### AIM OF THE EXERCISE
Reproduce the text of every item below verbatim, omitting the pictures.

### DATA SHOWN
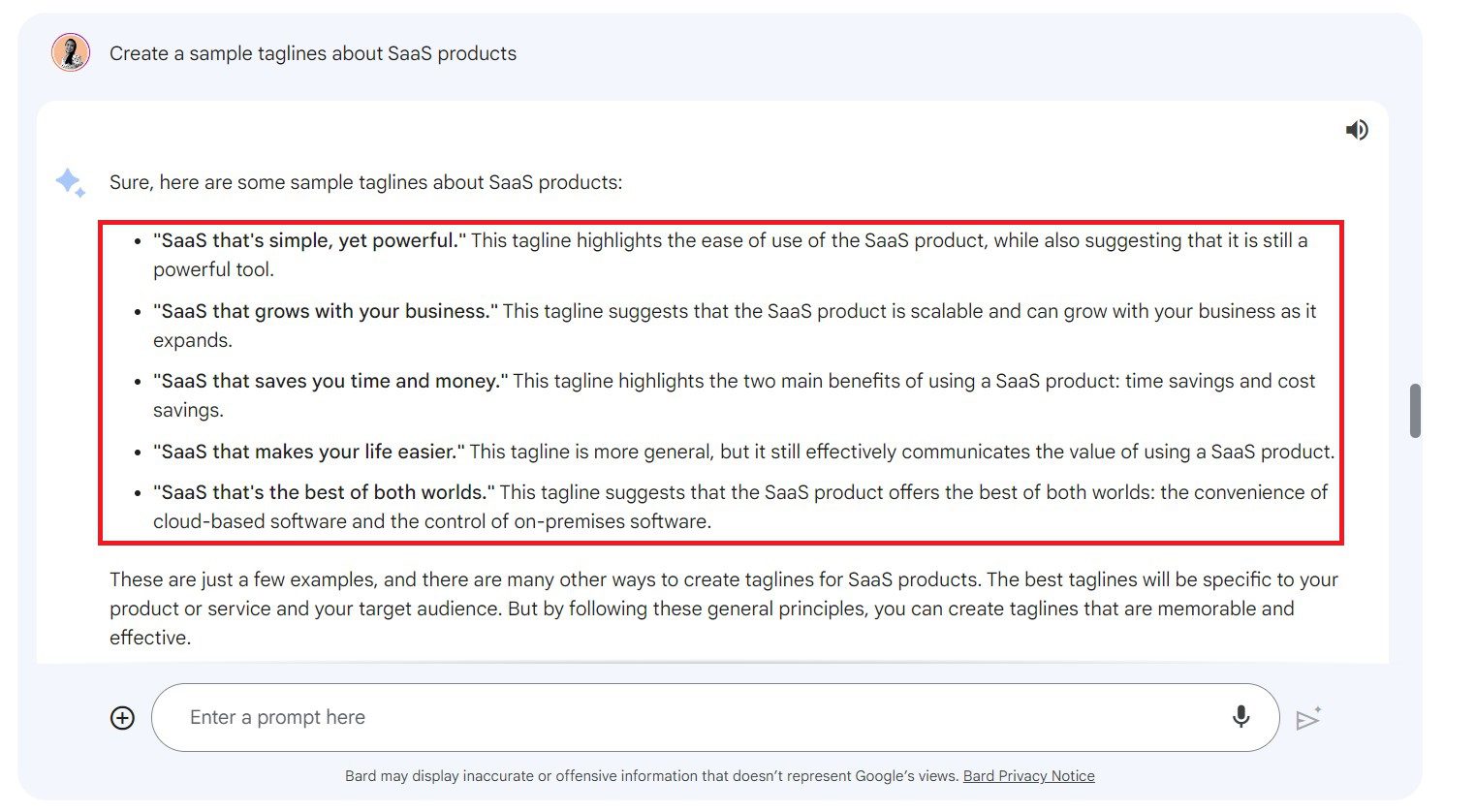Click the 'Bard may display inaccurate' disclaimer text
Viewport: 1476px width, 812px height.
pos(651,776)
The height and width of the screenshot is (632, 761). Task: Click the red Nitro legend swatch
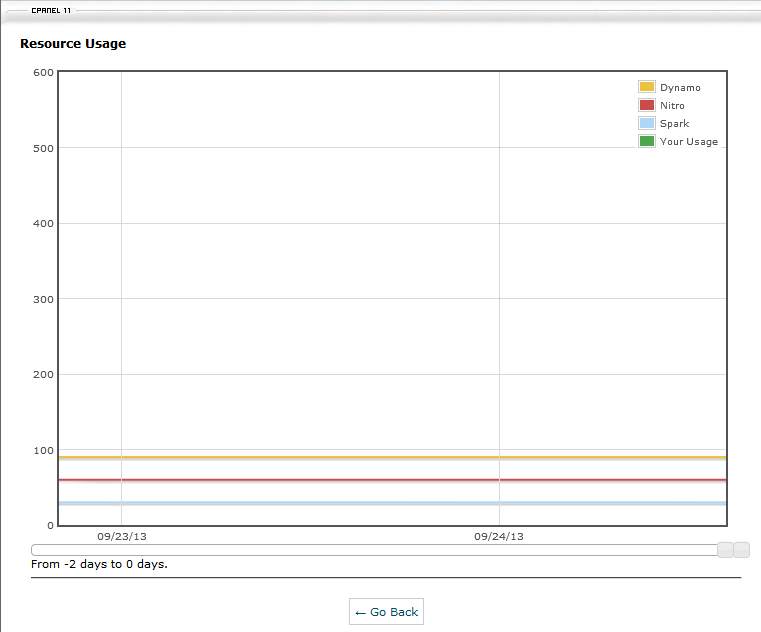pyautogui.click(x=647, y=106)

### SOLUTION TO THIS EXERCISE
Click the 'Bard may display inaccurate' disclaimer text
Viewport: 1476px width, 812px height.
pos(651,776)
The height and width of the screenshot is (632, 761). Task: Click the red Nitro legend swatch
pyautogui.click(x=647, y=106)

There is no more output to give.